WM_TIMERis stopped. - Animation running: ~0.1–1 ms per
tick_widget_treepass on a modern desktop for a typical hero page (~200 widgets). - Full-tree rebuild: ~0.5–2 ms (mostly
std::make_unique<Widget>calls). - D2D replay: ~1–4 ms depending on the dirty rect and number of Effects (Shadow / GaussianBlur).
A 60 fps animation in a typical brand example uses ~15–25 % of one CPU core on a 2024-era laptop.
CLSID_D2D1Shadow and CLSID_D2D1GaussianBlur Effect objects are expensive to create (~10–30 ms cold). They are cached on DirectTextSession (one per render target) and reused across frames. Each Effect has its parameters set per command, then drawn.
The first Effect-using frame on a new render target has a cold-start penalty (visible as a stutter on theme switch); subsequent frames are smooth.
As covered in § 3.4 — set_frame triggers mark_dirty(Layout|Paint) and parent propagation. Doing this 60 times per second for many widgets is wasteful. Prefer translate_subtree + a single container-level dirty mark.
DirectWrite layout is cached internally but issuing DrawText is still ~10× slower per command than FillRect. For widgets with many small text labels (e.g. axis ticks on a chart), consolidating into fewer set_runs calls (multi-segment in one Text widget) is faster than many separate Text widgets.
WM_MOUSEWHEEL events can flood the queue during fast scrolling and starve WM_TIMER. v1.24 mitigates this by directly ticking inside the WM_MOUSEWHEEL handler when ScrollView is the wheel target — see application.cpp ~line 2152.

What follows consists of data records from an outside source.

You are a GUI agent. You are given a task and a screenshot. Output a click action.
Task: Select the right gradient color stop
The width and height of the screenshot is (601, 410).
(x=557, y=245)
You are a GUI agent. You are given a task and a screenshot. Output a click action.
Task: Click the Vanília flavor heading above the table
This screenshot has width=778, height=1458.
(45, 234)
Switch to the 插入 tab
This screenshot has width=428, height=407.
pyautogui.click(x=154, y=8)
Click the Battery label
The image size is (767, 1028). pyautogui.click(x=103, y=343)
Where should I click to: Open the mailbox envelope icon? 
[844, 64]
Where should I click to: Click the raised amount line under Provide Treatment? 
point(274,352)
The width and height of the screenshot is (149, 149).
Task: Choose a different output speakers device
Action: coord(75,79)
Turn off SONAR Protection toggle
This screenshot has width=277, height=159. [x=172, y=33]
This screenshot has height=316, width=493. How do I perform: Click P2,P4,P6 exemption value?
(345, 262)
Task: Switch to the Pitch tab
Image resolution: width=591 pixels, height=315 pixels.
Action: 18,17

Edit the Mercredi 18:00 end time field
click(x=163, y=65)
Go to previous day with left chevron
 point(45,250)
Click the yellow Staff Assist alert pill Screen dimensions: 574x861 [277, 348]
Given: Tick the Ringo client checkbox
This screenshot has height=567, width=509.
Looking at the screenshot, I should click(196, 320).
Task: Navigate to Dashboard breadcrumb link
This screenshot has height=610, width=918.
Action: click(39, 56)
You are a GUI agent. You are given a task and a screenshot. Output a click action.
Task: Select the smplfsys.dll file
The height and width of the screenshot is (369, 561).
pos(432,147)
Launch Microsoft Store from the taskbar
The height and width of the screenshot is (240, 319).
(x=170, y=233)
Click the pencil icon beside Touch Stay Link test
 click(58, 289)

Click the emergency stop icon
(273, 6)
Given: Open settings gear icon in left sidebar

Inherit from hui::Widget, override paint(PaintContext&), optionally tick(float), hit_test(PointF), the event hooks, and type_name(). See examples/jtui_cinema/thumbnail_art.hpp (paint-heavy) and examples/jtui_invest/animated_widgets.hpp (tick-heavy) for two complete examples.
Custom widgets compile against the public hui:: / jtui:: headers — no need to modify framework source.
Implement IVideoDecoder or IAudioDecoder (see runtime/media/include/hui/media/decoder.hpp) and register it through a factory. The default Windows factory returns MFVideoDecoder / WasapiAudioOutput; a custom factory can substitute these. Use this to add codecs MF doesn't ship (VP9 in MKV, AV1) or to use a different decoder backend (libav, GStreamer).
The runtime/render/PaintContext produces an IR; application.cpp::replay_paint_commands is the only place that translates IR to D2D. Replacing this with a Skia or SDL_Renderer implementation is the path to macOS / Linux native support. The widget catalog and event dispatcher are backend-agnostic.
ffi/c_api/include/hui/c_api.h exposes a stable C ABI. Use this when binding from Rust, Go, Python, etc. The C API today covers Application / Window lifecycle + basic widget creation; more widget bindings are added on demand. See ffi/c_api/include/hui/c_api.h for the current surface.
- Getting Started — Tutorial
- API Reference — All public types
- README — Project overview
For implementation-level reading: start at runtime/object/include/hui/object/widget.hpp (the central abstraction) and runtime/app/src/application.cpp (the message-loop + paint backend integration). Everything else flows from these two.